Wow!!!! I'm impressed with your wheelin' and dealin'! Good job! 

I think we should begin a support group for those of us who are addicted and we can't carve for whatever reason. :lol: :dance3:

Do you have any photos of things you've already done? I'd love to see some of your work. 

Got word today that my machine will be delivered on Tuesday. It looks as though we will both have a long weekend. I hope your shark gets there on Monday.

Would you keep us posted on how the assembly is going.... and how you're coming along with everything talking to everything else?

I always need a mental challenge but my body can't keep up. So now I work smarter... not harder with the help of people like Bob. 

Have a great weekend.




tomw said:


> Done Deal!


----------



## tomw (Sep 25, 2009)

The more I have thought about your suggestion, the more I like it! I like the idea of the support group for carving -especially with the Shark. To be honest, I will be new to this area. I have a wide assortment of tools within my shop, and have done everything from soup to nuts with then, but never as a carver. From seeing your photos, I can see you have been doing this for a while. Great work, Barb! I will get some photos of things I have done around the house posted.


----------



## nikki1492 (May 31, 2009)

Thanks for the compliment but my "for a while" is really only 7 days before I sheared the screw that they couldn't replace. That makes it an even greater compliment.... :lol: Thank you!

Does Rockler's have a shark forum? If they're selling so many they certainly should.... it would help them reduce the tech calls. Techs know only what the book tells them but those who are using the various machines know the ins and outs of each machine.

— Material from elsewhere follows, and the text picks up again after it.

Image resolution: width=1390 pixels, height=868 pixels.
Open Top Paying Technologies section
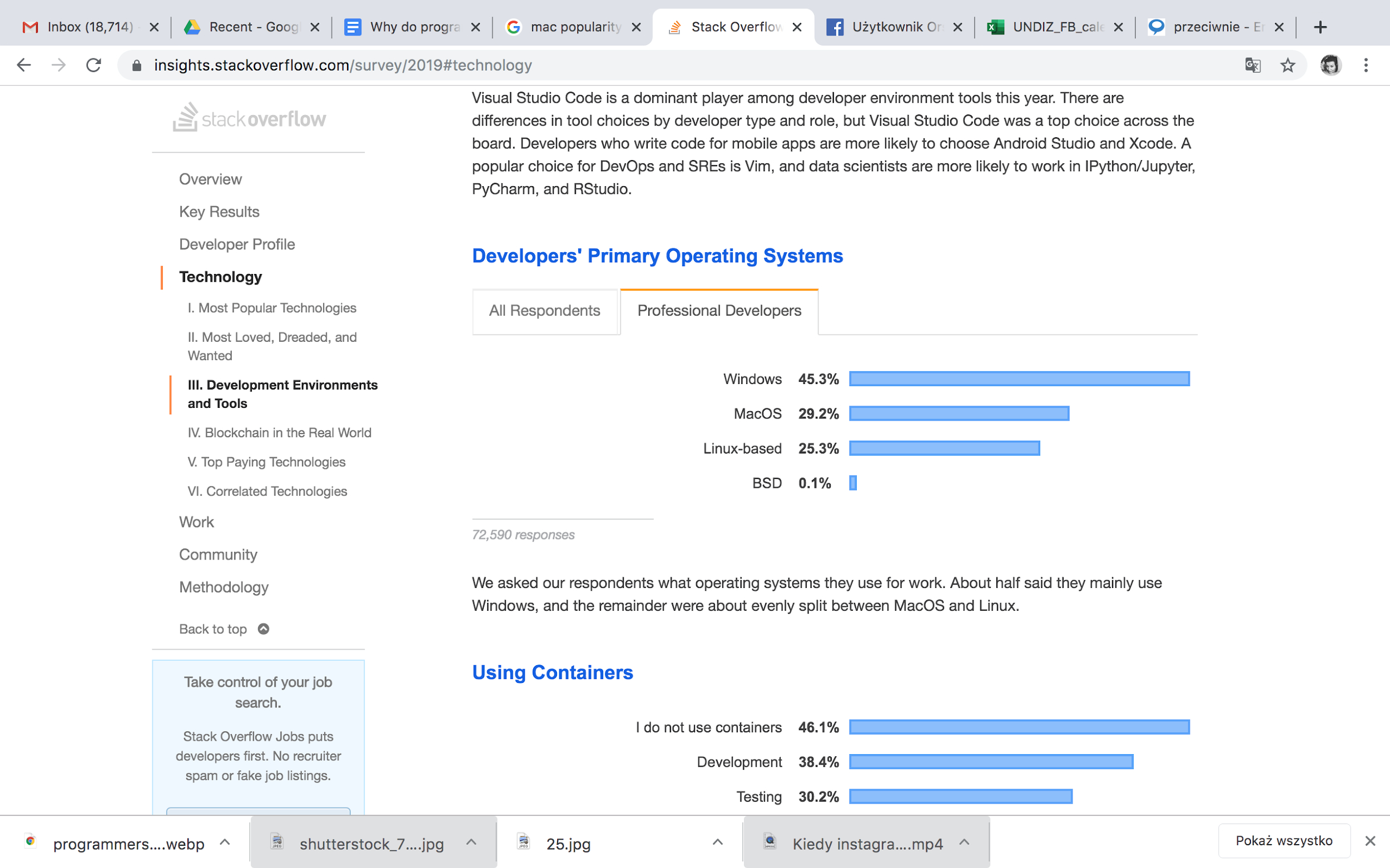point(266,462)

I'm working on a solar kiln for the 200 bf of red oak I bought.... locally harvested. It has rained for a week straight but it's a beautiful day and my helper is on hand.

Catch ya later, Tom. 




tomw said:


> The more I have thought about your suggestion, the more I like it! I like the idea of the support group for carving -especially with the Shark. To be honest, I will be new to this area. I have a wide assortment of tools within my shop, and have done everything from soup to nuts with then, but never as a carver. From seeing your photos, I can see you have been doing this for a while. Great work, Barb! I will get some photos of things I have done around the house posted.


----------



## tomw (Sep 25, 2009)

The Shark Pro should be here tomorrow. The software is scheduled to arrive today. I am getting the BobCAD-CAMv23 and the BobART Pro X. The router arrived earlier this week. Now the question is - can an old dog really learn new tricks?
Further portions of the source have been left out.